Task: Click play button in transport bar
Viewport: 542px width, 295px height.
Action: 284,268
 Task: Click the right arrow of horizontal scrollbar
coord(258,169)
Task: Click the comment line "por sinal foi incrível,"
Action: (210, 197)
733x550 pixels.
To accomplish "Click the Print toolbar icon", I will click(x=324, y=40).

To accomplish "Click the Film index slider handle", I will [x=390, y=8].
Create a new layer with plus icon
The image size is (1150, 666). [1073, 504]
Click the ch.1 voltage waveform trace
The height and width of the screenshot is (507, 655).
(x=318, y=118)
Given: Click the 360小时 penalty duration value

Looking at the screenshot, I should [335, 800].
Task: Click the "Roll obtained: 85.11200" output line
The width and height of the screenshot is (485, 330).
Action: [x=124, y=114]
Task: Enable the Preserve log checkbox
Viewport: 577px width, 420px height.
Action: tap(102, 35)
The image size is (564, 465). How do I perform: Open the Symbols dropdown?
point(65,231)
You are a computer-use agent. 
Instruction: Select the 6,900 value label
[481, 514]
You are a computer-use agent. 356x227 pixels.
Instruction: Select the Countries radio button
- - -
■ **What is needed**: In full and without error, transcribe each of the entries.

■ **Written answer**:
Task: Click play button in transport bar
Viewport: 542px width, 295px height.
Action: 284,268
 Task: Click the right arrow of horizontal scrollbar
coord(258,169)
Task: Click the comment line "por sinal foi incrível,"
Action: (210, 197)
733x550 pixels.
To accomplish "Click the Print toolbar icon", I will click(x=324, y=40).

To accomplish "Click the Film index slider handle", I will [x=390, y=8].
Create a new layer with plus icon
The image size is (1150, 666). [1073, 504]
Click the ch.1 voltage waveform trace
The height and width of the screenshot is (507, 655).
(x=318, y=118)
Given: Click the 360小时 penalty duration value

Looking at the screenshot, I should [335, 800].
Task: Click the "Roll obtained: 85.11200" output line
The width and height of the screenshot is (485, 330).
Action: [x=124, y=114]
Task: Enable the Preserve log checkbox
Viewport: 577px width, 420px height.
Action: tap(102, 35)
The image size is (564, 465). How do I perform: Open the Symbols dropdown?
point(65,231)
You are a computer-use agent. 
Instruction: Select the 6,900 value label
[481, 514]
You are a computer-use agent. 356x227 pixels.
Instruction: Select the Countries radio button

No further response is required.